If Obama becomes the Democratic nominee and is elected President, the question then becomes whether he can deliver on the "change" he has promised, and which his legions of followers so clearly wants. That will all depend on the make-up of the U.S. Congress. Dramatic change requires dramatic majorities, not the bare Democratic majorities that exist now.
President Franklin D. Roosevelt, who was elected in 1932, wouldn't have had a prayer of enacting the New Deal reforms if not for the big Democratic majorities in the 73rd and especially the 74th Congress. The Congress before the 1932 election was much the same as the Congress now, nearly evenly split between Democrats and Republicans.
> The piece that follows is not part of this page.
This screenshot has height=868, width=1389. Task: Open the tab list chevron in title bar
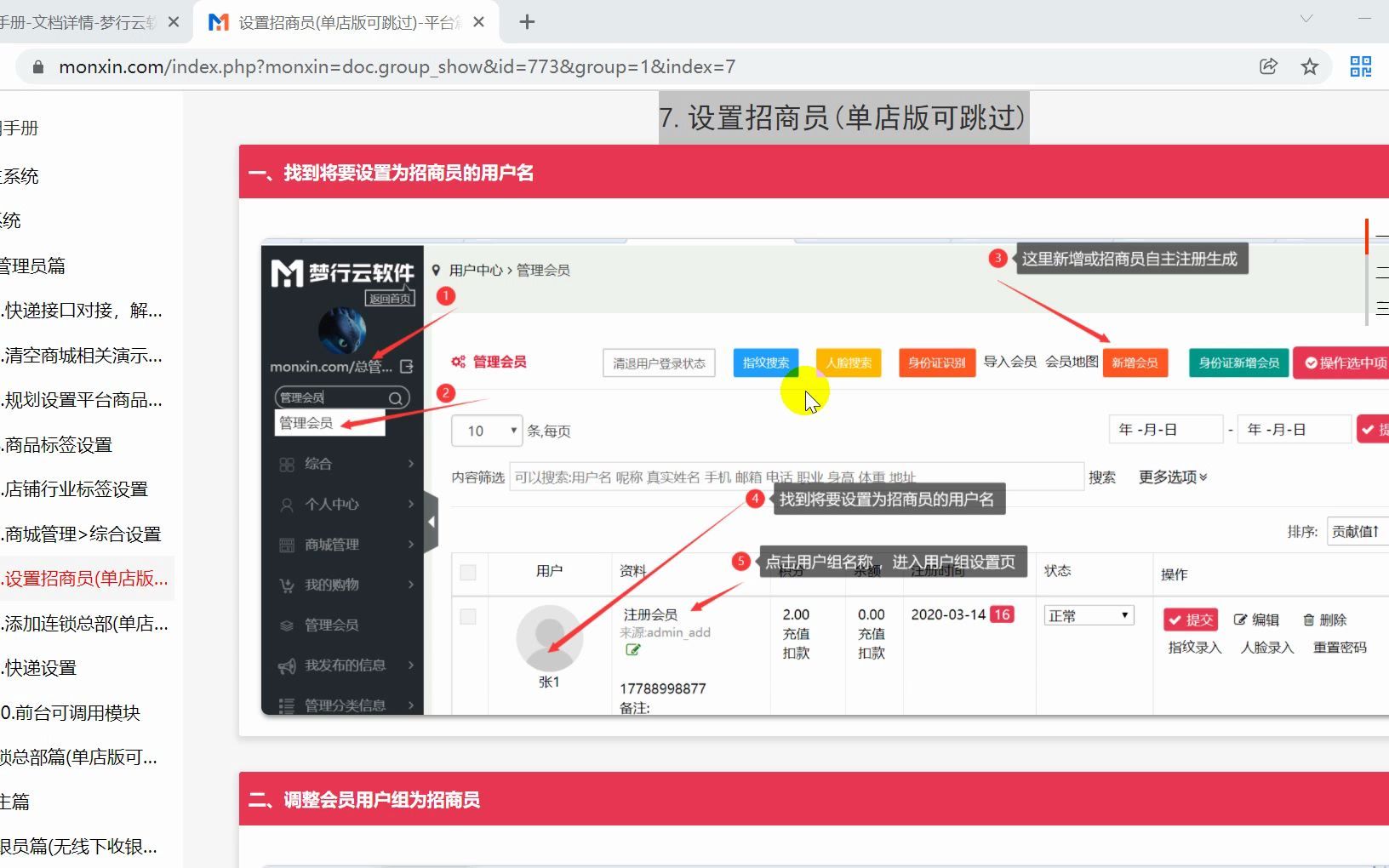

President Herbert Hoover had enjoyed strong Republican majorities in the Congress that took office with him after the 1928 election. That Senate had 56 Republicans, 39 Democrats, and one Democratic Farmer-Labor member. The House had 270 Republicans, 164 Democrats, and one DFL. But then came the stock market crash in October 1929 and the relentless onset of economic depression in 1930. Hoover lost his strong majority in the 1930 election, just as George W. Bush did in the 2006 election because of the Iraq War. After both elections, though, the Congress became essentially stalemated. Democrats couldn't do much about the Depression under Hoover, just as they couldn't end the Iraq War under Bush.
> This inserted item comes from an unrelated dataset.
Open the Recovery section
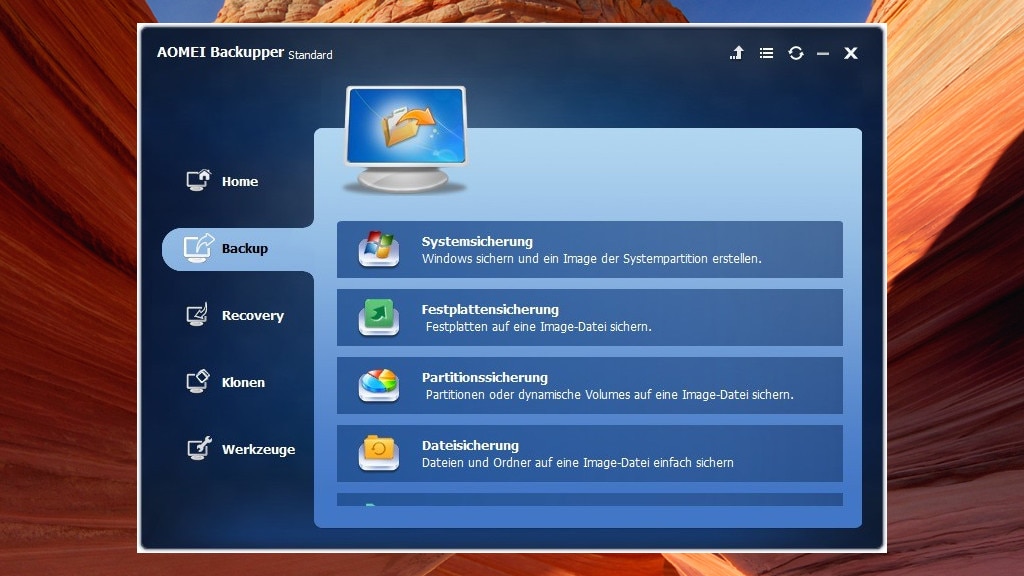The width and height of the screenshot is (1024, 576). [252, 315]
Then came Roosevelt's defeat of Hoover in 1932. Many Democrats were swept to victory on the new President's coattails. The new Senate had 59 Democrats, 36 Republicans, and 1 DFL. The House had 313 Democrats, 117 Republicans, 5 DFL, and 2 Progressive Party members. With those majorities, he was able to enact several key economic recovery measures. But the really far-reaching legislation didn't come until after the 1934 election, when his majorities went even higher.
Beginning in 1935, the Senate of the 74th Congress had 69 Democrats, 25 Republicans, 1 DFL, and 1 Progressive. The House had 322 Democrats, 103 Republicans, 7 Progressives and 3 DFL. And some of those Republicans, like Nebraska's Sen. George Norris, would today be considered radical liberals. Roosevelt could do just about anything with those kind of numbers, and did. Obama, take note.
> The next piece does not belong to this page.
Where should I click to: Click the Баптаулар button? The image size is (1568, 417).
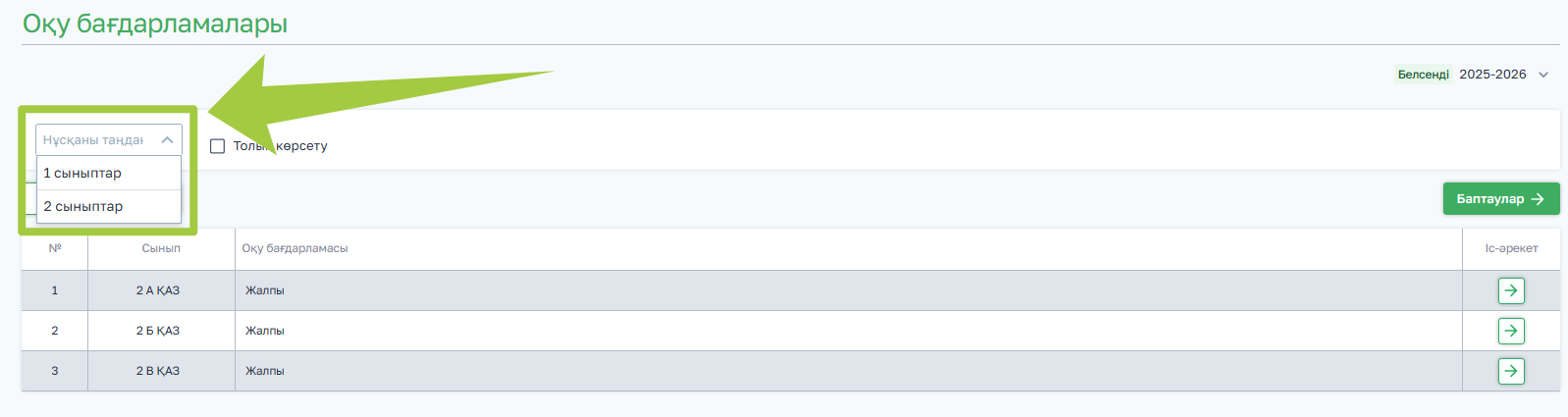pos(1500,198)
Out of the 74th Congress came Social Security, which ended many of the terrors of old age, the National Labor Relations Act, which created the modern labor union movement that moved millions of Americans into the middle class, the Public Utility Holding Company Act, which established that people through their government can force radical reform on business without its consent, and Aid to Families with Dependent Children, or welfare, which gave children of low income parents a shot at survival and a better life. A President can't pass laws like that with bare Democratic majorities in Congress. It just doesn't happen.
So whether the next President is Obama, or Edwards, or even Clinton, if you want real change it is vitally important to elect a strongly Democratic Congress, too. There is no other way.